Cela dit, le bon déroulement du “plan” suppose une grande sensibilité à ces règles, ou programmes, d'origine. En d'autres termes, si simples qu'elles paraissent, il suffirait qu'elles soient assez peu différentes pour que rien ne marche. Tout se passe comme si au travers de l'évolution, ces règles avaient été affinées pour obtenir des effets de plus en plus complexes et surtout de plus en plus efficients. Les très nombreuses espèces d'insectes sociaux sont très stables dans le temps parce qu'elles ont “trouvé” en ce qui les concerne les “bonnes” règles ou plutôt, en termes moins anthropomorphiques et intentionnels, parce qu'elles ont à peu près atteint leur programme optimal et qu'elles ne peuvent plus s'en écarter. Mais ces règles demeurent néanmoins assez souples, ou plutôt assez riches, pour permettre à ces espèces de survivre dans des environnements assez variés, sans quoi elles auraient disparu.

Du point de vue de la termitière, les êtres humains dépendent de beaucoup trop de règles, au demeurant souvent contradictoires, pour être réellement efficients. Ils passent une grande partie de leur temps à explorer les chemins les plus bizarres et les plus longs, et ils semblent même avoir une certaine prédilection pour eux. Mais s'ils sont plutôt inefficaces dans chaque environnement donné, ils sont assez efficaces lorsqu'il s'agit de survivre dans une très large gamme d'environnements. C'est leur façon collective de s'adapter. Ils parviennent même à pénétrer dans des environnements qui leur semblaient au départ radicalement hostiles, voire interdits, comme le fond des mers et l'espace interplanétaire. Les produits émergents de la socialité humaine sont par exemple l'art et les mathématiques. Sans oublier le jeu d'échecs.

C'est toute la philosophie du Peuple de Hresh, fondée sur une incoercible curiosité. On peut donc douter que la ruche soit l'avenir de l'homme. Les programmes de l'humanité vont à l'encontre de ce destin à moins qu'elle ne décide de les manipuler dans ce sens, ce qui serait vraiment très difficile.

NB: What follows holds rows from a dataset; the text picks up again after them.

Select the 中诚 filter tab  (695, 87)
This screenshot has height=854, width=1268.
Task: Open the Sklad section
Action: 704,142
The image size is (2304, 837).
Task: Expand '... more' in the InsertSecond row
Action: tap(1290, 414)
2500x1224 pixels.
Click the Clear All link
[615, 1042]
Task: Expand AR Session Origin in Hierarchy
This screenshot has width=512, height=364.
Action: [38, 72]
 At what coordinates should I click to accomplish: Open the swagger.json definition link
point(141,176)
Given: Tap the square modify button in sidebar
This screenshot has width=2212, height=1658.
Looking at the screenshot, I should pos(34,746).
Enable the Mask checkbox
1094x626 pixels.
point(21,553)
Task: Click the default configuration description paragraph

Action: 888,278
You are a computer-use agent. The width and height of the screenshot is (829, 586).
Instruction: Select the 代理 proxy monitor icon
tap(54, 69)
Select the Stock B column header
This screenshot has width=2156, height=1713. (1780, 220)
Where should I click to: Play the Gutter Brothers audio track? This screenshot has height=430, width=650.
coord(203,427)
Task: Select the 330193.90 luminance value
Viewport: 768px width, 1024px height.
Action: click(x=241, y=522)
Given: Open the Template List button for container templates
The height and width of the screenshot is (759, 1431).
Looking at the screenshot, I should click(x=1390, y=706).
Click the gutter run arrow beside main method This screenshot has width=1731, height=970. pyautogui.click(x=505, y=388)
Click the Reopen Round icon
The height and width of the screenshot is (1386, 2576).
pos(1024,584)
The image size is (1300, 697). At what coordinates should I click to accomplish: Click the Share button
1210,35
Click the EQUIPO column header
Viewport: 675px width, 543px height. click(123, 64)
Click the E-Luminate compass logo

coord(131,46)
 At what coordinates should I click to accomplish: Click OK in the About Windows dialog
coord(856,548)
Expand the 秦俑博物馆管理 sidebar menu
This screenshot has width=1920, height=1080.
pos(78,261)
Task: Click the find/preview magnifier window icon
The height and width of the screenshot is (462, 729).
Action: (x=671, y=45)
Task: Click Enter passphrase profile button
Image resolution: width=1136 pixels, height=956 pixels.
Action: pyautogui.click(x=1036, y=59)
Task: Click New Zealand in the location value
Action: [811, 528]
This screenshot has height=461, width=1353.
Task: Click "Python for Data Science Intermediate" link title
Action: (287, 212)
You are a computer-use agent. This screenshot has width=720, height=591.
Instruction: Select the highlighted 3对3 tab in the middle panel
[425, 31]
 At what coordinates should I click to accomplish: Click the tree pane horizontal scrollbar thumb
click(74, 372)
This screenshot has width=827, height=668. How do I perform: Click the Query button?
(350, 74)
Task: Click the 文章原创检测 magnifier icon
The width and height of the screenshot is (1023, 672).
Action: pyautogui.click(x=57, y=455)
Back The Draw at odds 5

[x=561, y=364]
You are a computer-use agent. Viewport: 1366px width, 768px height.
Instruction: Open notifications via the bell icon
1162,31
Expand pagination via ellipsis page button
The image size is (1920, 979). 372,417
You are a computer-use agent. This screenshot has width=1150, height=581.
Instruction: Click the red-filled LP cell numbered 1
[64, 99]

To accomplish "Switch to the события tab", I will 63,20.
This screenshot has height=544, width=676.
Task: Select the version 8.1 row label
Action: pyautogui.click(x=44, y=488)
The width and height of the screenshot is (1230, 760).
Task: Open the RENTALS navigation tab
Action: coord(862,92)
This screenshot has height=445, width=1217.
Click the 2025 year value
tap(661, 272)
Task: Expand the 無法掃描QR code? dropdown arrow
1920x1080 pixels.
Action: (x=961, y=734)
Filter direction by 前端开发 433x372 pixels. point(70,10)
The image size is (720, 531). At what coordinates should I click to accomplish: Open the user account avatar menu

Quant à savoir, sur le très long terme, quelle conduite est la plus sûre, eh bien, rira bien qui rira le dernier.

Notes

(1) Le Livre de Poche

(2) Le Livre de Poche

(3) Techniquement, ce ne sont pas des taupes, mais le spécialiste me pardonnera cette simplification.

(4) Fabre avait déjà proposé cette signalisation par les odeurs dans sa description des fourmis rousses, à la suite d'une expérience ingénieuse. Mais il ne pouvait pas dépasser le stade de la conjecture.